As we've seen, there are powerful arguments on both sides of the debate.   But there's one group for which there seems to be no doubt about it.   They're the d-human "wannabes"… and they're called the Transhumanists.

[Click here to read more about the Transhumanists]


Joseph McPhee in the Science Creative Quarterly:

"Just as those who once espoused eugenic principles could not foresee the negative outcomes of those policies, we must be wary of the possibility that decision we make now could seriously harm our society's future. We must remain vigilant and engaged to ensure that this does not happen."
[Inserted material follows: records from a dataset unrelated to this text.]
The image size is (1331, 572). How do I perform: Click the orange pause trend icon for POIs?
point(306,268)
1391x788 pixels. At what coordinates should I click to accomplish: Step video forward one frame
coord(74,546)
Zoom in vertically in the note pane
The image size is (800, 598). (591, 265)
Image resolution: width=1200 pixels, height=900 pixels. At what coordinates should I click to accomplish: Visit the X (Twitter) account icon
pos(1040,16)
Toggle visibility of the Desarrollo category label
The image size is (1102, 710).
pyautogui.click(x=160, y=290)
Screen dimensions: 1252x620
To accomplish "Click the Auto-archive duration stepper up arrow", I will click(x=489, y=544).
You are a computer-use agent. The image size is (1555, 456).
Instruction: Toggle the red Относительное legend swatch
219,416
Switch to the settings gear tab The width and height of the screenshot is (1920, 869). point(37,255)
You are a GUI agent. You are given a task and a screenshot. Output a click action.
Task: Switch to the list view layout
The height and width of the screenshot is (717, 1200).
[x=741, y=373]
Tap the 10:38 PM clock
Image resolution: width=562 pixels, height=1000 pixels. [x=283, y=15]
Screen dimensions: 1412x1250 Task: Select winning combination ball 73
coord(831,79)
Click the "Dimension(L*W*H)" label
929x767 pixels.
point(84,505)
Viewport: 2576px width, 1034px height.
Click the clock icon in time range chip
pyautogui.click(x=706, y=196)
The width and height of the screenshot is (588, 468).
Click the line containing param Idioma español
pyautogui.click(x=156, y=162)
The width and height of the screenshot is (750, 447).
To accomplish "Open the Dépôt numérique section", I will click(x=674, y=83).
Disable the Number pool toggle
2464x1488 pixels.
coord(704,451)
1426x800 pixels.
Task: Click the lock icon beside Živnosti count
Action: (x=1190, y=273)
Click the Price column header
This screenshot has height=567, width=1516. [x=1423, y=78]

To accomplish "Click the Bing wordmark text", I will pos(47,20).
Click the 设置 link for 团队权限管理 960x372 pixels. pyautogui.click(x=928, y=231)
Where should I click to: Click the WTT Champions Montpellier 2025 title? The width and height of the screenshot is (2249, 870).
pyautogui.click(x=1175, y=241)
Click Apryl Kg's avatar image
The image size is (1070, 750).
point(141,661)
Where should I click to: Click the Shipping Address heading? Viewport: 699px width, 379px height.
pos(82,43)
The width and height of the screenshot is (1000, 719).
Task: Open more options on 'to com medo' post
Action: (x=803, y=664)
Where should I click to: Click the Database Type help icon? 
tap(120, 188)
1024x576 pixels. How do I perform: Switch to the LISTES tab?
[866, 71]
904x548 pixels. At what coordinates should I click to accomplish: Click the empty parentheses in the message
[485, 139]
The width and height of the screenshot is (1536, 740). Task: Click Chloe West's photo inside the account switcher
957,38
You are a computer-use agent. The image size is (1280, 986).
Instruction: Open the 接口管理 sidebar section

Richard Hayes, Executive Director of the Center for Genetics and Society:

"We support the use of [embryo screening] to allow couples at risk to have healthy children. But for non-medical, cosmetic purposes, we believe this would undermine humanity and create a techno-eugenic rat race…

"As technology advances it is possible that any number of human characteristics in part influenced by genes could come under human control. The technologies are going to be accessible to affluent couples and would be used in ways that could increase inequality. The last thing we need now is a genetic elite.

"This designing aspect would also lead to an objectification of children as commodities."


Francis Fukuyama, author of Our PostHuman Future

"When a long-term genetic effect may not show up for decades after the procedure was administered, parents will risk a multitude of unintended and irreversible consequences for their children. This calls for strict regulation.

"We are the product of a complex evolutionary adaptation to our physical and social environment. Genetic interventions made out of faddishness or political correctness might upset that balance in ways that we don't understand-in the interests of, say, making boys less aggressive, girls more assertive, people more or less competitive."